Ketersedian bahan baku yang tepat mutu, jumlah dan waktu yang dikerjakan secara efektif dan efisien agar berdaya saing adalah wajib hukumnya bagi berkembangnya sebuah industri. Karena itu modernisasi teknologi pada hulu dan hilir menjadi mutlak adanya.
Ada dua hal yang menjadi titik kritis dalam melakukan modernisasi teknologi, yaitu meracik teknologi agar dapat diaplikasikan dan mempersiapkan masyarakat yang akan mengimplementasikan teknologi itu. Meracik teknologi aplikatif bukanlah perkara mudah karena diperlukan kemampuan dan kreasi untuk mensinergikan teknologi-teknologi dasar yang telah dihasilkan oleh lembaga riset dan perguruan tinggi. Sudah sangat banyak teknologi-teknologi dasar yang dihasilkan oleh putra bangsa termasuk di daerah ini, namun realitasnya masih terbentur kepada persoalan mensinergikannya dan baru selesai pada tataran melaksanakannya pada seminar, workshop ataupun laporan sebagai bentuk pertangungjawaban.

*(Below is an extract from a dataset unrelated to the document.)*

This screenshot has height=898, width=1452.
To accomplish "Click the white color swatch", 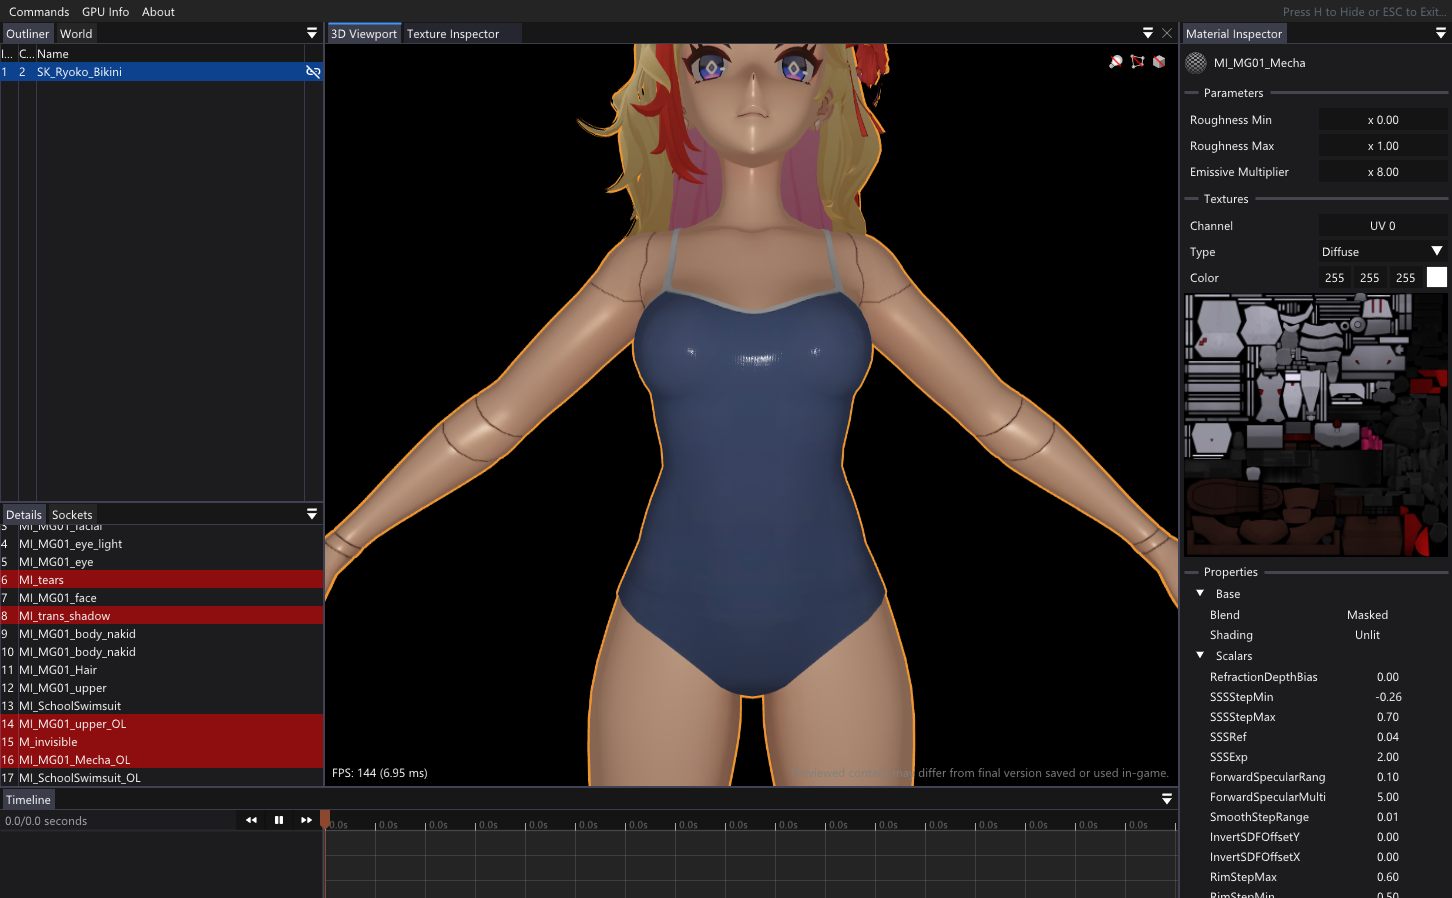I will [1436, 278].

Mempersiapkan masyarakat yang akan mengimplementasikan teknologi ini juga sama sulitnya dan masih diperhadapkan pada masalah harmonisasi pusat dan daerah serta harmonisasi antar sektor. Sehubungan dengan itu, maka diperlukan sebuah format untuk melaksanakan modernisasi teknologi di daerah ini.
REFORMASI BIROKRASI
Reformasi birokrasi di republik ini sudah berlangsung lama, namun belum memberikan sebuah perubahan yang signifikan. Reformasi bermakna sebagai upaya menata kembali satu kelembagaan agar fungsi yang diemban dapat diwujudkan secara maksimal. Sedangkan birokrasi adalah kelembagaan pemerintah yang berperan dalam penyelenggaraan pembangunan demi kesejahteraan rakyat seperti yang diamanatkan UUD 1945.

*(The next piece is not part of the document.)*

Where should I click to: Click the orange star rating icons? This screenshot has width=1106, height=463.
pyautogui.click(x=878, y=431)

Dalam konteks tulisan ini, makna reformasi birokrasi adalah bagaimana semua komponen terkait mempunyai visi yang sama bahwa salah satu arah pembangunan di Sulawesi Tengah adalah “pengembangan industri berbasis pertanian”. Karena itu diperlukan perubahan mindset atau paradigma dan ini tentunya memerlukan sebuah proses yang panjang dan tidak mudah, namun harus dimulai.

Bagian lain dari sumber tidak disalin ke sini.